Payday Loans
Many consumers who need cash quickly turn to payday loans—short-term, high interest loans that are generally due on the consumer’s next payday after the loan is taken out. The annual percentage rate of these loans is usually very high—sometimes 390% or more. In recent years, the availability of payday loans via the internet has increased significantly. Unfortunately, some payday lending operations have employed deception and other illegal conduct to take advantage of financially distressed consumers seeking these loans.
The Federal Trade Commission (FTC) enforces a variety of laws to protect consumers in this area. The agency has filed many law enforcement actions against payday lenders for, among other things, engaging in deceptive or unfair advertising and billing practices in violation of Section 5 of the FTC Act; failing to comply with the disclosure requirements of the Truth In Lending Act; violating the Credit Practices Rule’s prohibition against wage assignment clauses in contracts; conditioning credit on the preauthorization of electronic fund transfers in violation of the Electronic Fund Transfer Act; and employing unfair, deceptive, and abusive debt collection practices.
The FTC has also filed recent actions against scammers that contact consumers in an attempt to collect fake or phantom payday loan debts that consumers do not owe. Further, the FTC has filed actions against companies that locate themselves on Native American reservations in an attempt to evade state and federal consumer protection laws.
Car Title Loans
A car title loan is also a loan made for a short period of time—often for only 30 days. To get a car title loan, you must give the lender the title to your vehicle. The lender gives you cash and keeps the title to your vehicle. When it is time to repay the loan, you must pay the lender the amount you borrowed, plus a substantial fee—25% of the amount you borrowed, for example.

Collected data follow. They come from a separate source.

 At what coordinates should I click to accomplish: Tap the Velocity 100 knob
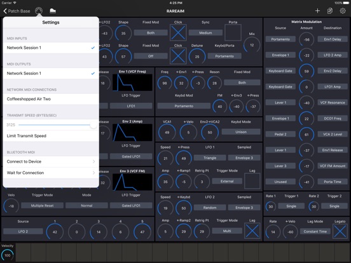pos(8,255)
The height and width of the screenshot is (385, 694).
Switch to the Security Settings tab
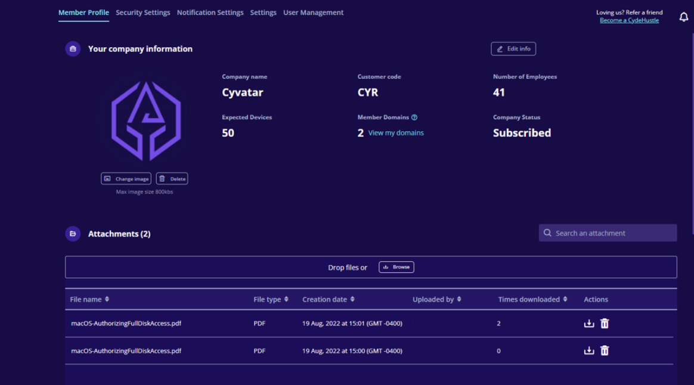(142, 12)
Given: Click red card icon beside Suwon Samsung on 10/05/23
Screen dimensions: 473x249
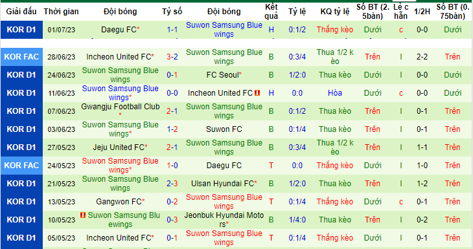Looking at the screenshot, I should click(x=83, y=215).
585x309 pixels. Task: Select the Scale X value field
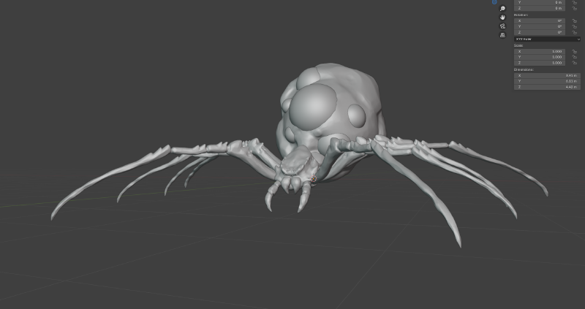pos(540,51)
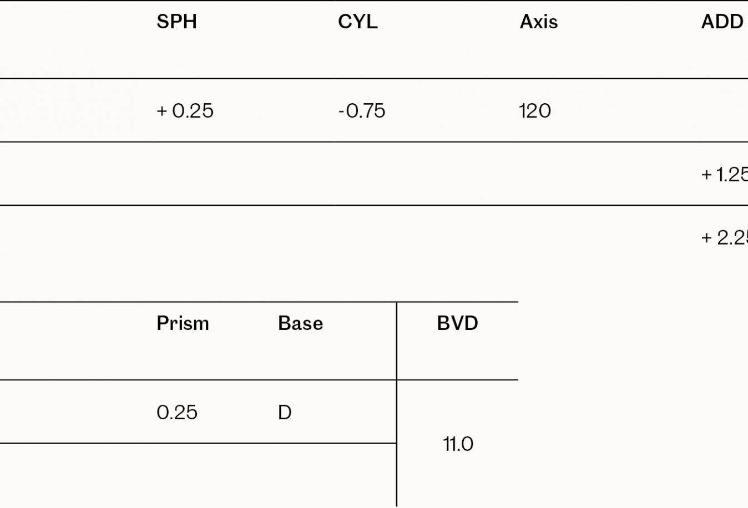Select the Base column header
748x508 pixels.
click(300, 323)
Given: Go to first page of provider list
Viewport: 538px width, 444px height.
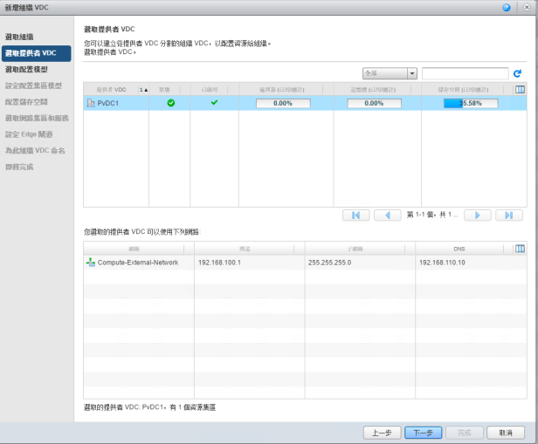Looking at the screenshot, I should click(x=355, y=215).
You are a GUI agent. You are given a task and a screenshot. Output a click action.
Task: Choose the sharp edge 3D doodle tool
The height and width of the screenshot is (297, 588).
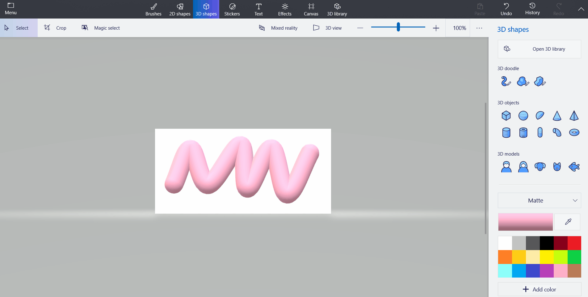(x=540, y=82)
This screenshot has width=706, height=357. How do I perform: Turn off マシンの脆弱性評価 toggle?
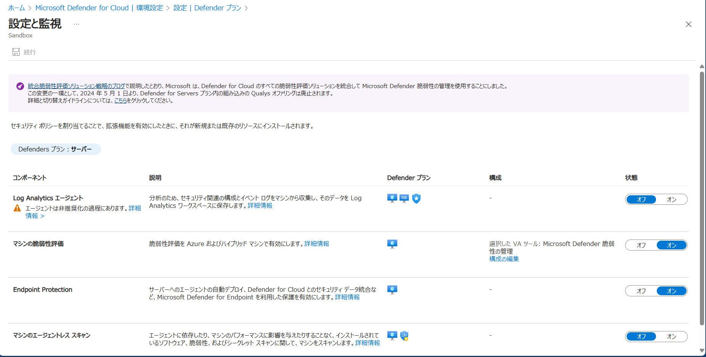click(641, 245)
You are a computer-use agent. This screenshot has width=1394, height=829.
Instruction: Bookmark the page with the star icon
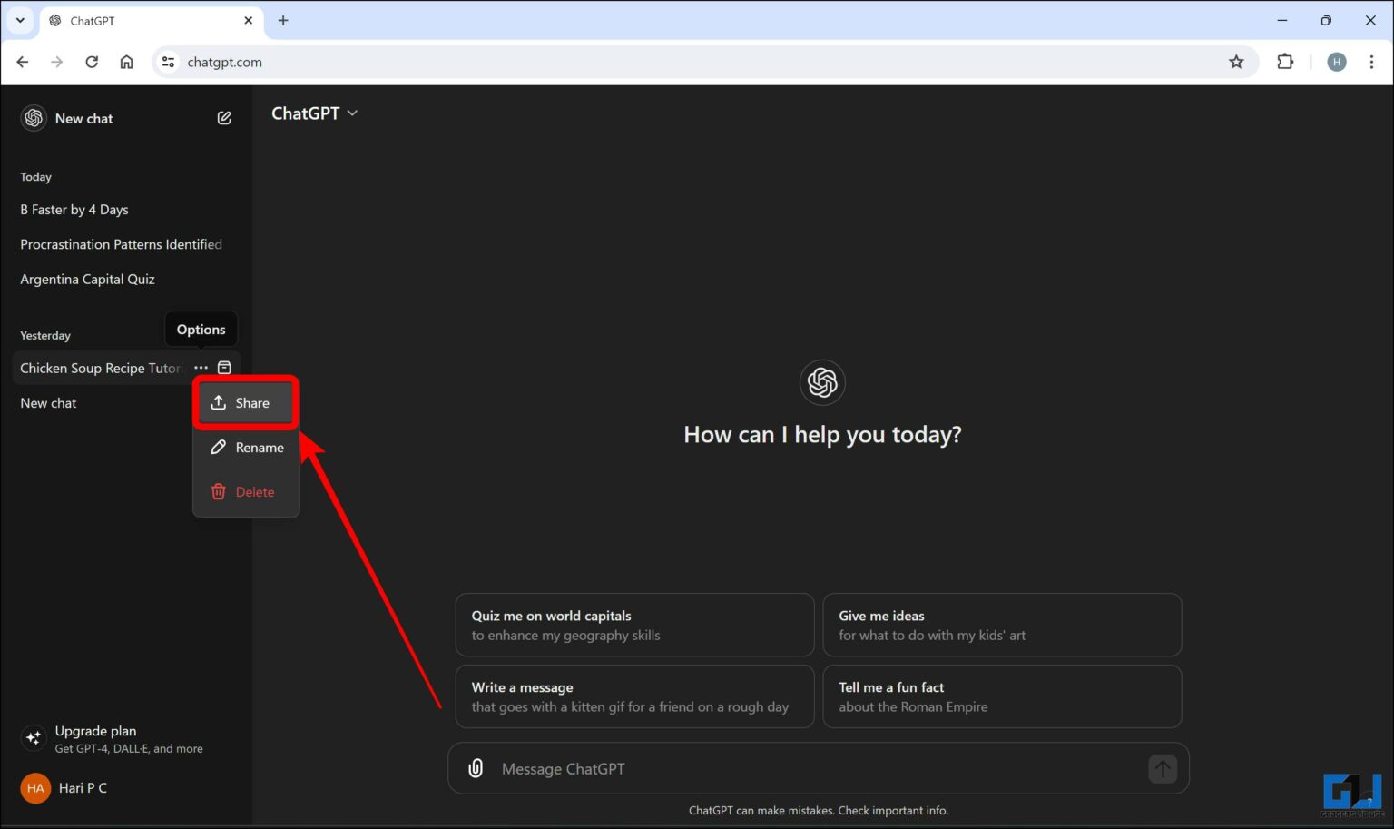tap(1236, 62)
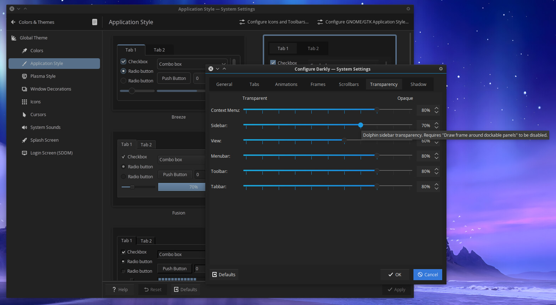
Task: Click the sidebar hamburger menu icon
Action: 95,22
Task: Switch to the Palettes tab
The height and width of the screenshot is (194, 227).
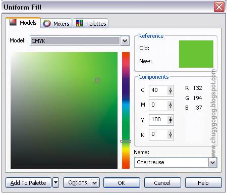Action: point(91,23)
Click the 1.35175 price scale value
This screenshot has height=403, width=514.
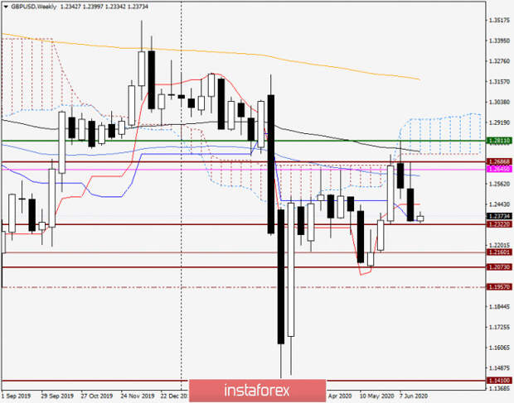pos(499,21)
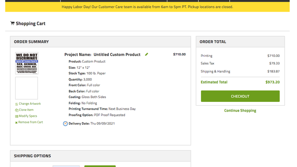Follow the Continue Shopping link
The width and height of the screenshot is (297, 167).
click(x=240, y=111)
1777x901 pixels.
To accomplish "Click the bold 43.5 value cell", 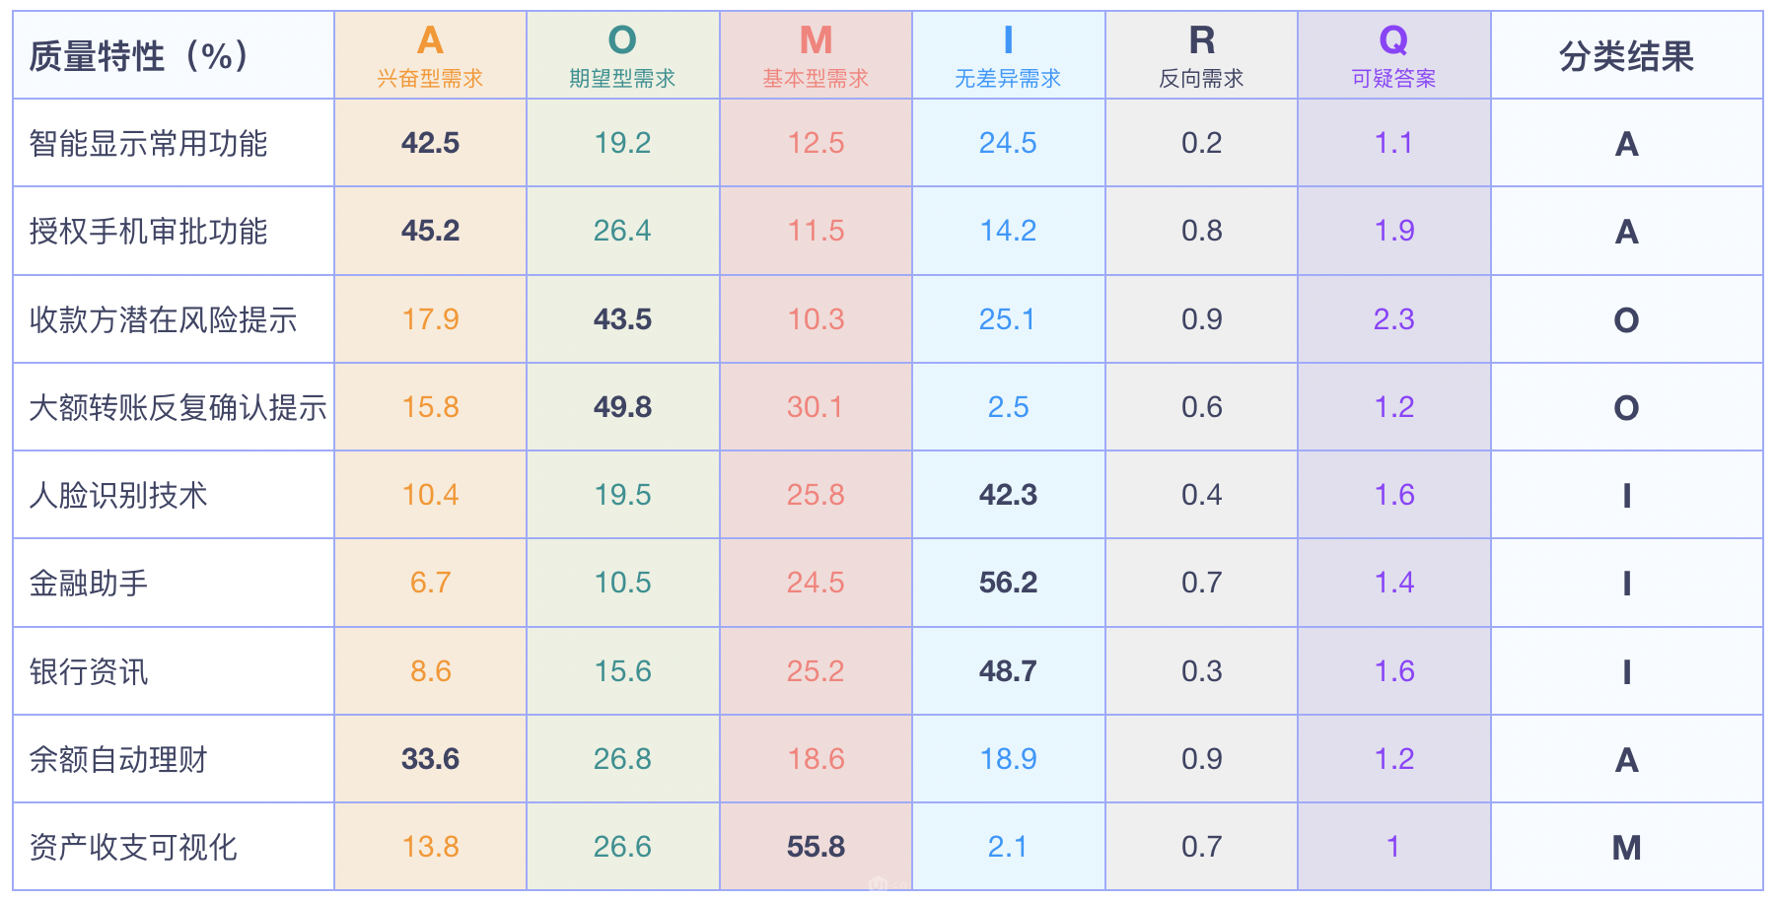I will [622, 319].
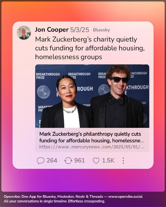This screenshot has height=207, width=166.
Task: Open the mercurynews.com article URL
Action: [92, 147]
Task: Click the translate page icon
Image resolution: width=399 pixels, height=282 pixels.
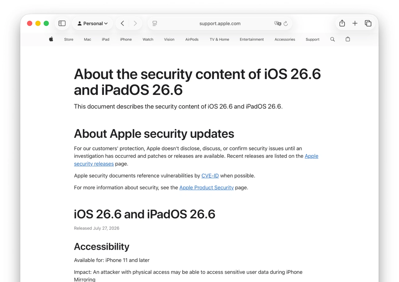Action: click(x=277, y=23)
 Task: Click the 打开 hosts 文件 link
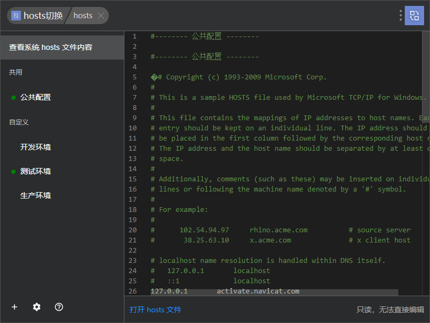[x=155, y=310]
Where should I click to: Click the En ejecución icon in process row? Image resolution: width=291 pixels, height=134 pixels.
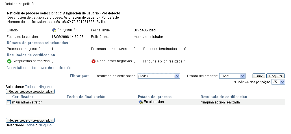(x=140, y=102)
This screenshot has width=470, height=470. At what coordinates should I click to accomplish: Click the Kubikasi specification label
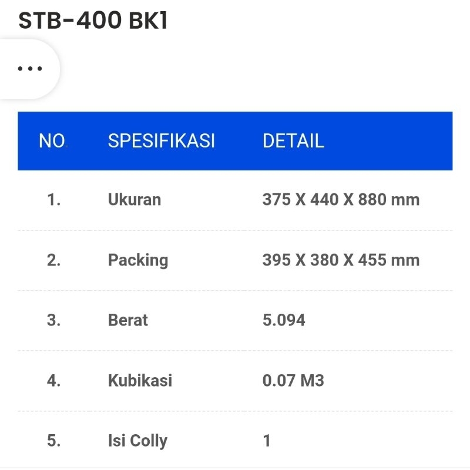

If you borrow $1,000 for 30 days, and the lender’s fee is 25%, you must repay the lender $1,250 30 days later. And if you are not able to repay the money when it is due, the lender may take or seize your car and sell it to satisfy the loan. This can be devastating for someone who relies on their car to get to work or to the grocery store.
In Minnesota, payday loans are legal and regulated by the Minnesota Consumer Small Loan Lender Act. Payday lenders in Minnesota are required to be licensed with the state. The law caps the loan amount at $350 and limits the annual percentage rate (APR) on a two-week $100 loan to 390%. Borrowers are allowed to take out up to three loans in a two-month period. The Minnesota Attorney General's Office warns consumers about the high costs of payday loans and advises them to consider alternatives. Regarding car title loans, Minnesota law permits these loans but also regulates them. The maximum loan term is 30 days, and the law caps the interest and fees that can be charged. If a borrower defaults on a car title loan, the lender can repossess and sell the vehicle to recover the debt. Both payday and car title loans are subject to federal laws as well, including the Truth in Lending Act, which requires lenders to disclose the cost of the loan, and the Fair Debt Collection Practices Act, which protects consumers from abusive debt collection practices. The Federal Trade Commission (FTC) actively enforces these laws and has taken action against lenders who engage in illegal or deceptive practices.